One of ANA’s high-tech planes arrived safely at Haneda Airport in Tokyo on time from Sapporo in Hokkaido to the relief of about 220 passengers aboard, the airline and airport officials said.
It was ANA’s first commercial flight of a Dreamliner since the planes were grounded worldwide after two separate incidents on Japanese-owned planes involving overheating of the lithium-ion battery packs in January.
Photo: AFP
“We have implemented full-scale preparations with some 200 test flights,” ANA vice president Hiroyuki Ito was quoted by Jiji Press as saying in Sapporo’s Shin Chitose Airport ahead of the flight’s departure.
“We will continue to make efforts so that passengers can use the planes comfortably,” Ito said.
A passenger on the flight told Tokyo Broadcasting System Television at the airport: “To be honest, I feel a sense of unease, but I want to believe in ANA.”
Last week, All Nippon announced plans to resume flights earlier than its originally planned date of Saturday this week as the airline completed safety tests.
ANA plans to restart regular flights at home and overseas, including services connecting Tokyo and major cities such as Taipei, Beijing, Frankfurt and San Jose.
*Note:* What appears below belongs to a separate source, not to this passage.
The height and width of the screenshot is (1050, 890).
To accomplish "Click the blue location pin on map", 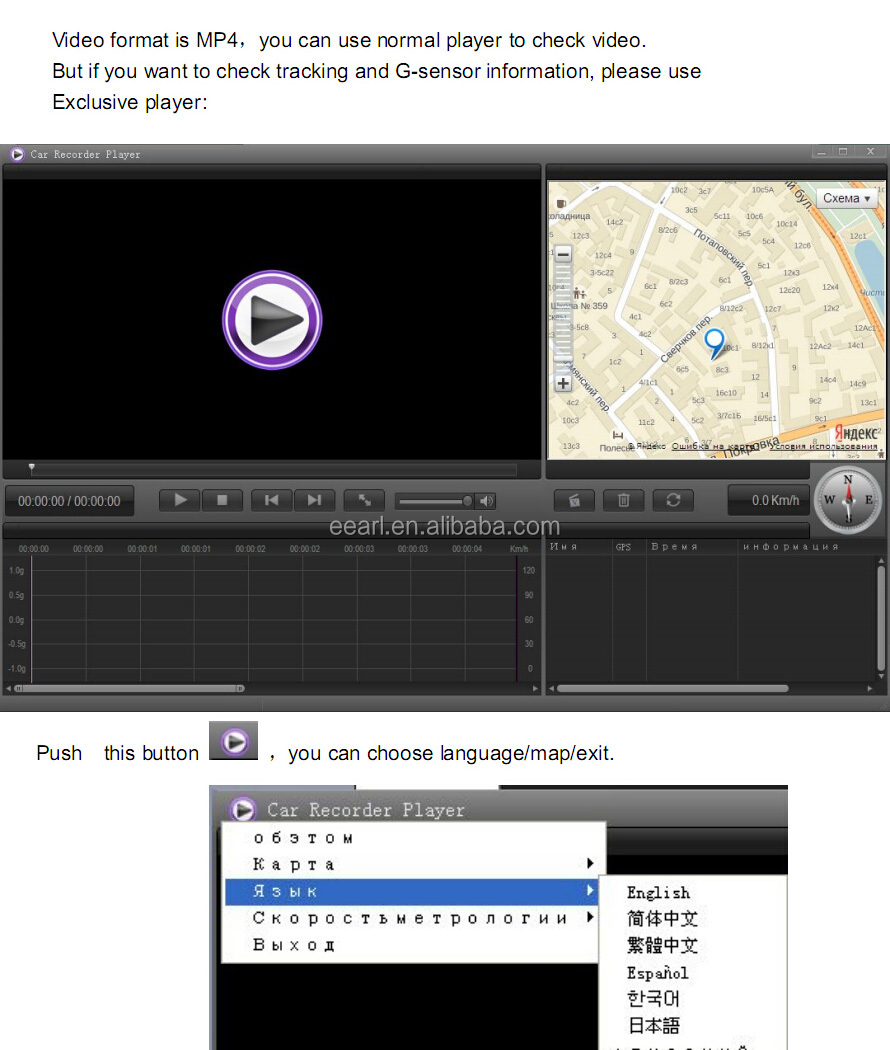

After months of investigations, US authorities last month formally approved Boeing’s battery fix and Japanese regulators followed suit.
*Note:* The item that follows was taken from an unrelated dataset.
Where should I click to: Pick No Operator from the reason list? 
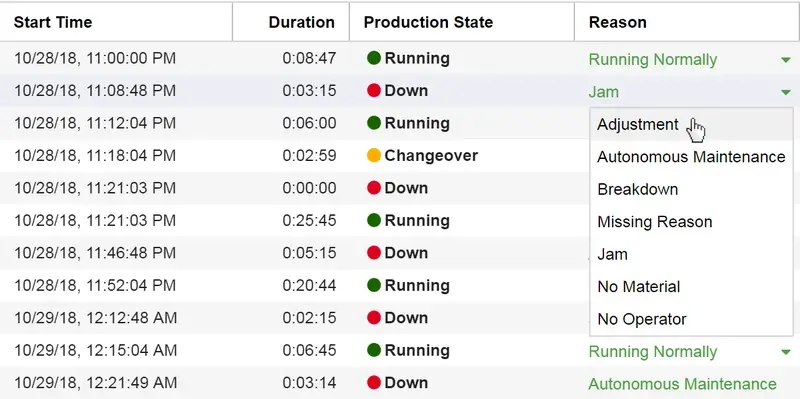(691, 319)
ANA said a modified Dreamliner had experienced a fault in an electrical panel earlier this month, but it insisted the glitch was too “minor” to affect the restart of services by the fuel-saving lightweight planes.
ANA operates around a third of the 50 787s that Boeing has delivered, more than half of which have now been put back into service.
On Monday last week, United Airlines resumed Boeing 787 Dreamliner flights with a service from the airline’s hub in Houston, Texas, to Chicago, Illinois.
Ethiopian Airlines was the first carrier to resume service late last month, and Air India, which owns six Boeing 787s, also restarted flights last week.
ANA began testing its Dreamliner fleet at the end of last month, with a two-hour flight from Haneda Airport that had ANA chairman Shinichiro Ito and Boeing Commercial Airplanes chief execuitve officer Ray Conner aboard as part of a push to reassure Japanese consumers the plane was safe.